Children, seeking relief from the scorching sun, drowned in village ponds. What the protagonists could not have known is that they were playing out the backdrop to WWI; in a few years time the world, let alone England, would never be the same again. Through the eyes of a series of exceptional individuals; a debutante, a suffragette, a politician, a trade unionist, a butler and the Queen; Juliet Nicolson illuminates a turning point in history. With the gifts of a great storyteller she rekindles a vision of a time when the sun shone but its shadows fell on all.
Members Reviews:
Interesting but....
The author spends a great deal of her book admiring Diana Manners Cooper..."The most beautiful woman in England in 1911" which became quite tiresome. The antics she describes of the exceedingly immoral upper class sounds rather like our own time except it is now hardly confined to the wealthy and titled. The misery and privations of the poor are detailed and make understandable the push toward socialism, failure though it has proved. The writing is excellent, if somewhat repetitious...but then she covers such a lot of territory in a rapidly changing world.

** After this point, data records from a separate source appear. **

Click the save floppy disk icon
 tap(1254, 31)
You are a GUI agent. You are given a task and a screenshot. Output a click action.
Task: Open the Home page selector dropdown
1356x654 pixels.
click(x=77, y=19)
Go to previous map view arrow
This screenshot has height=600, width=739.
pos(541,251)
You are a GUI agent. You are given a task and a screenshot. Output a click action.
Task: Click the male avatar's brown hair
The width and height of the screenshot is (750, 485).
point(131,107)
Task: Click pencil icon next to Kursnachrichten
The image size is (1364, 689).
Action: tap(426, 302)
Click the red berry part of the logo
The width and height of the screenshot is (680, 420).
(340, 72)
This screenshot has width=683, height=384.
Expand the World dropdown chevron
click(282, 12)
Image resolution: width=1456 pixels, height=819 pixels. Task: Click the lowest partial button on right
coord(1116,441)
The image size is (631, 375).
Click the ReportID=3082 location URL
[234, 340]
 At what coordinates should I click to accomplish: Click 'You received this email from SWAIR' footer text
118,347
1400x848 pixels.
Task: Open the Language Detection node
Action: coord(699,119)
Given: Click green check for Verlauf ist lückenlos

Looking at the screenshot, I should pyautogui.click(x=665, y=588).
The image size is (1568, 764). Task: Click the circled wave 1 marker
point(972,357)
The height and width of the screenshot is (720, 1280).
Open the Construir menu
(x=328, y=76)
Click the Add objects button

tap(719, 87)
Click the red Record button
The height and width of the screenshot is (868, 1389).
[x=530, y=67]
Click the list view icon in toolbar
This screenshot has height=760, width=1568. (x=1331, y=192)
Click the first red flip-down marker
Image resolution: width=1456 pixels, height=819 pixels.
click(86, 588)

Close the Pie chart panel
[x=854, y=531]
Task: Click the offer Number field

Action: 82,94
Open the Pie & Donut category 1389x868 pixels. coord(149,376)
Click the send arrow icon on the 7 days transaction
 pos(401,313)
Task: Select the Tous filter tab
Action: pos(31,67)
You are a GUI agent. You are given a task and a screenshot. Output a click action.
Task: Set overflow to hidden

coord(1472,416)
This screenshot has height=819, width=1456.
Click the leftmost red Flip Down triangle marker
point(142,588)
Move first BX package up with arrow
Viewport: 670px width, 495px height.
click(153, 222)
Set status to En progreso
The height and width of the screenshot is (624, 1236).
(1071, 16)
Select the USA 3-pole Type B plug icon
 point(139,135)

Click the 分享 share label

When the temperature was rising
In this book and her later THE GREAT SILENCE Juliet Nicholson brings about a return to the grand social-historical narratives written by scholars and historians of half a decade ago; this book hearkens back to the similar kinds of equally readable and fascinating books by Samuel Hynes, Rupert Croft-Cooke, Leon Edel and James (now Jan) Morris from the 60s, 70s and 80s. The "perfect summer" here is 1911, when the British crown their new king and queen, George and Mary at Westminster Abbey, and when the general transport strikers initiated their great strike; the summer was also the apex of Edwardian glamor, with great costume balls held which were reigned over by the great debutante of the season, Lady Diana Manners. As in THE GREAT SILENCE Nicholson works this narrative as a series of interlocking microbiographies, focusing on characters as diverse as Queen Mary (here not yet the severe and greedy gargoyle she was to become, but a loving mother and wife and intensely shy woman); Elinor Glyn (madly in love with Lord Curzon); the Marchioness of Ripon (the woman to bring the Ballet Russes to London that year for the first time); the great Bohemian painter Augustus John; the butler Eric Horne (who would later become the author of the bestselling tell-all memoir WHAT THE BUTLER WINKED AT); and many more.